### AIM
Copy out the lines below word for word.
──────────
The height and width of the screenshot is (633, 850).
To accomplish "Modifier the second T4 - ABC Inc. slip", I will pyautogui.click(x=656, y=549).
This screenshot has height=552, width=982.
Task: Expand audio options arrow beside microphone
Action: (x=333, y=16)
──────────
### CORRECT RESPONSE
The height and width of the screenshot is (633, 850).
To accomplish "Modifier the second T4 - ABC Inc. slip", I will pyautogui.click(x=656, y=549).
This screenshot has height=552, width=982.
Task: Expand audio options arrow beside microphone
Action: (x=333, y=16)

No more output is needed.